§ **Records for the task**:
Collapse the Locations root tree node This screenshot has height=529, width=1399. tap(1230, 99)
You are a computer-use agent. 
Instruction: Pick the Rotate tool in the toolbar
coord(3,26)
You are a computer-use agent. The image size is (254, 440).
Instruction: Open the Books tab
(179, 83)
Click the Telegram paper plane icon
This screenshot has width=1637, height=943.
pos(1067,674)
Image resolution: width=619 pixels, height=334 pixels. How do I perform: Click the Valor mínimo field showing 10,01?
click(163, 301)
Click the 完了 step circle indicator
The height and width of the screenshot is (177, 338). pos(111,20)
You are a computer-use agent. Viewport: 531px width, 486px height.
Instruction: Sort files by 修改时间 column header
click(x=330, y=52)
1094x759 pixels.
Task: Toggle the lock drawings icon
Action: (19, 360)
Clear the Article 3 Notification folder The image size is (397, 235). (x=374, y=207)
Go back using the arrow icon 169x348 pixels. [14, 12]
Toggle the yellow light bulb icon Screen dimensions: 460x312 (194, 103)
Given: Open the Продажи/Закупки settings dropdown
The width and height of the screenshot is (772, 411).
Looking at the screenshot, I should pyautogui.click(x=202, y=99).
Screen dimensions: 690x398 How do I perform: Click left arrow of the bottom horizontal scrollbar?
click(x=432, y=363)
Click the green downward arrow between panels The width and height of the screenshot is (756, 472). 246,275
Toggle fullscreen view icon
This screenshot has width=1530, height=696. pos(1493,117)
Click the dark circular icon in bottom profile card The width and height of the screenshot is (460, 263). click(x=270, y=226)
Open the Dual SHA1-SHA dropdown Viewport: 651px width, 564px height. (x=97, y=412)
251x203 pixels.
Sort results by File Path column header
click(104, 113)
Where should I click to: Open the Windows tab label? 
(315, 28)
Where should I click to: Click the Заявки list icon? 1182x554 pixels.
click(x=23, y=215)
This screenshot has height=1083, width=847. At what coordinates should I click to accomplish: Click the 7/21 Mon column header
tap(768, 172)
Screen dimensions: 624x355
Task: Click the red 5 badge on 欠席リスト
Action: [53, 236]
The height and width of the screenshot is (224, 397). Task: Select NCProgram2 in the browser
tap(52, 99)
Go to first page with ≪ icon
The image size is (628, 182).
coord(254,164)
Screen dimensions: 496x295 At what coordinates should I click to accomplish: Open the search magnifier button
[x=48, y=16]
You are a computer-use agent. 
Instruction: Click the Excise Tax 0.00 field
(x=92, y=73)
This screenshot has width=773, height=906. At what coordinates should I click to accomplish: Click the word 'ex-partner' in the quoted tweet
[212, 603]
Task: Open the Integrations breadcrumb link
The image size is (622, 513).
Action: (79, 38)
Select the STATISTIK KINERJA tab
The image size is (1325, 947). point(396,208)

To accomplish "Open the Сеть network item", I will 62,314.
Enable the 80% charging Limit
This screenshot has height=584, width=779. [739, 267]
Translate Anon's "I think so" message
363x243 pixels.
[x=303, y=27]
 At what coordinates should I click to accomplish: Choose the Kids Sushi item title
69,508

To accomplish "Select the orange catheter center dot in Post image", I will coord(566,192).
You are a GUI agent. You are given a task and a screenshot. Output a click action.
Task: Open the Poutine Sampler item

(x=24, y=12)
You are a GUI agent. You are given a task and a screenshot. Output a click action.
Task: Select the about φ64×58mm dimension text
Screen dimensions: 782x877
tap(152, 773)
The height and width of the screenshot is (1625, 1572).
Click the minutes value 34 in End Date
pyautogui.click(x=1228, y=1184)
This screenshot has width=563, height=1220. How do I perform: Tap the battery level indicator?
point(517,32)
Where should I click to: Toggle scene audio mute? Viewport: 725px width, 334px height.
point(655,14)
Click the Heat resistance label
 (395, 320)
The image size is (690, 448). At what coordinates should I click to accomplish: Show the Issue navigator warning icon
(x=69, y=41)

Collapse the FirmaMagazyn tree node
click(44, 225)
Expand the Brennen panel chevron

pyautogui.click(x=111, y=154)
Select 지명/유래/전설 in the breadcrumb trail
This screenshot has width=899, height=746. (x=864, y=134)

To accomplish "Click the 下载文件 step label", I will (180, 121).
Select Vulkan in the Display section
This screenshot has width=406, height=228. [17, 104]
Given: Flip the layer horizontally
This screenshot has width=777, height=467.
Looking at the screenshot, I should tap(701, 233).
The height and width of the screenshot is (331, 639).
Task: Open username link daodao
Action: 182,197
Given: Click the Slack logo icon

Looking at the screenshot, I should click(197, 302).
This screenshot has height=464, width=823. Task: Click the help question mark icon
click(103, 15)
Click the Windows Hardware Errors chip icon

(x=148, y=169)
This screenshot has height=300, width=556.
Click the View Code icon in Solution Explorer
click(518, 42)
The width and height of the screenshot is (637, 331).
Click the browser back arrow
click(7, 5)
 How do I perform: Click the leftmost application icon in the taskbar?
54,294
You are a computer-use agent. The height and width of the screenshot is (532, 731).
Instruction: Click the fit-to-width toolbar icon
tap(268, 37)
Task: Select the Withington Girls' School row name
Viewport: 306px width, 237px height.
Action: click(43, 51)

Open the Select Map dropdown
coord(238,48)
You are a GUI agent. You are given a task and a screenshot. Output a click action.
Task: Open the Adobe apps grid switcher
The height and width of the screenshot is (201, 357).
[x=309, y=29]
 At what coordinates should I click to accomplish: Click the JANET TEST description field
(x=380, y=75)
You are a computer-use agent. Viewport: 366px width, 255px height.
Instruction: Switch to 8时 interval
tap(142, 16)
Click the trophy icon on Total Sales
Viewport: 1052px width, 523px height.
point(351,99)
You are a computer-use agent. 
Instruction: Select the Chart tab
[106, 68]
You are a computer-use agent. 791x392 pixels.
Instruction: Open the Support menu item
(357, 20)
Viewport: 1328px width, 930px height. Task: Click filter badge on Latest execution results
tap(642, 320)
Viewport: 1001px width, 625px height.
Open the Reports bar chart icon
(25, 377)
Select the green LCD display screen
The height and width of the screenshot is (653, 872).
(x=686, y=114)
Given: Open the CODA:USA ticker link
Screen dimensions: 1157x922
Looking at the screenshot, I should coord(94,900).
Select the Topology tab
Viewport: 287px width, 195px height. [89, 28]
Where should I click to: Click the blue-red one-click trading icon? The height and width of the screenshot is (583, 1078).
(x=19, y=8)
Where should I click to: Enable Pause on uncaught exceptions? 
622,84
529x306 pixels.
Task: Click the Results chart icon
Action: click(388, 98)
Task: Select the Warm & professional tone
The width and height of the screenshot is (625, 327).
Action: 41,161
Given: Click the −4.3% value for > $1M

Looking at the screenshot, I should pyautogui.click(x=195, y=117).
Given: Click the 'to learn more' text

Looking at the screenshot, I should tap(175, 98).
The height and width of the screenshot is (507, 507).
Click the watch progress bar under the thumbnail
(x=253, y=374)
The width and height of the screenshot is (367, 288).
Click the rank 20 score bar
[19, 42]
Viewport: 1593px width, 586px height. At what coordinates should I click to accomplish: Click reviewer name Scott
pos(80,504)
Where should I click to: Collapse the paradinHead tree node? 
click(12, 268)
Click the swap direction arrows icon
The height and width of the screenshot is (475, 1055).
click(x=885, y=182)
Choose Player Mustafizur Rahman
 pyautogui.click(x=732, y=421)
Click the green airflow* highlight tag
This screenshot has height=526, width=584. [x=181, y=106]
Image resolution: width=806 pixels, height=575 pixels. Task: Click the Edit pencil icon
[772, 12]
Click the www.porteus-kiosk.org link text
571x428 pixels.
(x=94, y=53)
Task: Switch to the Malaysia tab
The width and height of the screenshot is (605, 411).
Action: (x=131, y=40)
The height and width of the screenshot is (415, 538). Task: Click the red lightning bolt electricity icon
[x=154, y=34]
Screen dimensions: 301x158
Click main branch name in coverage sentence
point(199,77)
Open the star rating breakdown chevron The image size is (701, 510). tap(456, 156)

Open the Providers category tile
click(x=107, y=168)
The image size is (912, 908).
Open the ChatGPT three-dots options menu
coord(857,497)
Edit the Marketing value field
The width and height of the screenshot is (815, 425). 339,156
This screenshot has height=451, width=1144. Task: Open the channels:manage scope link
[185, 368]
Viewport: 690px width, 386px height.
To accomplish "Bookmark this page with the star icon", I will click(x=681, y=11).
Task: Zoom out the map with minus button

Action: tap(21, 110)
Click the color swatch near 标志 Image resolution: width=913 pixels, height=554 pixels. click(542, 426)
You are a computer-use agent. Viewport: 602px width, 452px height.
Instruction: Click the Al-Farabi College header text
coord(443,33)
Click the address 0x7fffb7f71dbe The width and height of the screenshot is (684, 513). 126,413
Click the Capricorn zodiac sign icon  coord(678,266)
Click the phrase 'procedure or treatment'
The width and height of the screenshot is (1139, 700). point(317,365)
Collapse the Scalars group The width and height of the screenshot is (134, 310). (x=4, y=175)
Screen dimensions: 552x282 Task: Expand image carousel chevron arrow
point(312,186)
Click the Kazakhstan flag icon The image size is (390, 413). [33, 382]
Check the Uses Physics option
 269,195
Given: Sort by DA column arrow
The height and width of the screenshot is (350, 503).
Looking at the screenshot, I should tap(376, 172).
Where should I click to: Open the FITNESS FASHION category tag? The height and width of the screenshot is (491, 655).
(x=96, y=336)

§ **Task instructions**:
Above are records; repeat only the lines starting at the line with "Edit the Marketing value field" and ending at the line with "Click the color", exactly as they appear, both included.

§ **Response**:
Edit the Marketing value field
The width and height of the screenshot is (815, 425). 339,156
This screenshot has height=451, width=1144. Task: Open the channels:manage scope link
[185, 368]
Viewport: 690px width, 386px height.
To accomplish "Bookmark this page with the star icon", I will click(x=681, y=11).
Task: Zoom out the map with minus button

Action: tap(21, 110)
Click the color swatch near 标志 Image resolution: width=913 pixels, height=554 pixels. click(542, 426)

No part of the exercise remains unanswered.